[erlang-questions] receive _ -> ok end is exponential in queue length?!!

Richard Carlsson richardc@REDACTED
Fri Jul 10 16:41:29 CEST 2009


Matthew Sackman wrote:
> [begin [ self() ! a || _ <- lists:seq(1,N) ],
>        S = now(),
>        [ receive _ -> ok end || _ <- lists:seq(1,N) ],
>        io:format("~w~n", [timer:now_diff(now(), S) / N])
>  end || N <- [1,10,100,1000,10000]].
> 13.0
> 3.0
> 11.91
> 221.703
> 3421.773
> 
> I'm willing to believe I'm being staggaringly dumb here, but why on
> earth isn't this constant? We're just removing from the head of the
> message queue. The above is direct in the erlang shell.

It seems that since the interpreter (erl_eval) must simulate the
pattern matching over the mailbox, it must extract messages
unconditionally from the head of the mailbox, one at a time,
try to match them, and put them aside for later if they don't
match. When a matching message is found, or a timeout occurs,
it must restore the mailbox as it is supposed to look, by putting
the extracted messages back _before_ any messages still left in
the real queue.

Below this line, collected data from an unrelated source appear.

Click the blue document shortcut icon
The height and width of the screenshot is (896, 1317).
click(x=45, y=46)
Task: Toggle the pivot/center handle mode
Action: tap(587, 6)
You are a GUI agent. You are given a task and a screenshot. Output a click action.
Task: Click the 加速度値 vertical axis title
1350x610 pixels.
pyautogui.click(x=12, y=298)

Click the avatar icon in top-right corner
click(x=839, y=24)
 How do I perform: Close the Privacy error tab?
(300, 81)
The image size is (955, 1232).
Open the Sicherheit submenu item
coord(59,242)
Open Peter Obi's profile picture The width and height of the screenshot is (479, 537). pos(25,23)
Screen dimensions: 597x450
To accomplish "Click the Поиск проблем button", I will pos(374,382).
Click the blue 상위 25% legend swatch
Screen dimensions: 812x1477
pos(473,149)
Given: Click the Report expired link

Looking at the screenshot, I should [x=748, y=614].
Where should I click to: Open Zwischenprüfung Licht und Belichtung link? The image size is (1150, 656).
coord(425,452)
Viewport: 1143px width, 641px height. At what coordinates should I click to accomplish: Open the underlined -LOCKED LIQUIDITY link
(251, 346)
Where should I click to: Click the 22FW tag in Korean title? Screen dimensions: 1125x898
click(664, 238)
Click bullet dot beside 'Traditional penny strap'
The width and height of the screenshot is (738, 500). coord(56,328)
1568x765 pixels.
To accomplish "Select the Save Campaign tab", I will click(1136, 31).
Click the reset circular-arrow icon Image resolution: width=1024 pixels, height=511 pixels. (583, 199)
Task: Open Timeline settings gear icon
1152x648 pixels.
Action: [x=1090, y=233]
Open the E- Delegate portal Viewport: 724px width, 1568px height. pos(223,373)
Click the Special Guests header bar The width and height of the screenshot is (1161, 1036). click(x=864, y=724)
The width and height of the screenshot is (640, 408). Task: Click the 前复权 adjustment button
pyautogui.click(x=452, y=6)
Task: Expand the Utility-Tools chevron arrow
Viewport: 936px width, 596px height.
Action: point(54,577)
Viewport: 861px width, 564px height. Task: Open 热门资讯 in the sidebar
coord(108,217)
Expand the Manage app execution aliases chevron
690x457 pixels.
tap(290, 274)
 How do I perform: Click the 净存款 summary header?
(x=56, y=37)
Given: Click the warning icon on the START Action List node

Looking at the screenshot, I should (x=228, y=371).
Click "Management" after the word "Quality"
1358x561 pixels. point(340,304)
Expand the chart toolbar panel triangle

The only way it can do that is by extracting all
of the remaining messages as well, and then send the whole lot
back to itself (hoping that no further messages arrive while it
is doing this).

This tends to work in a shell process with little traffic and
a generally small mailbox, but obviously doesn't scale.

The quick fix would be to change the following in erl_eval:

 merge_queue(Ms) ->
    send_all(recv_all(Ms), self()).

to

 merge_queue([]) -> true;
 merge_queue(Ms) -> ...

which at least avoids unnecessary work when no messages have
been extracted which need to be put back.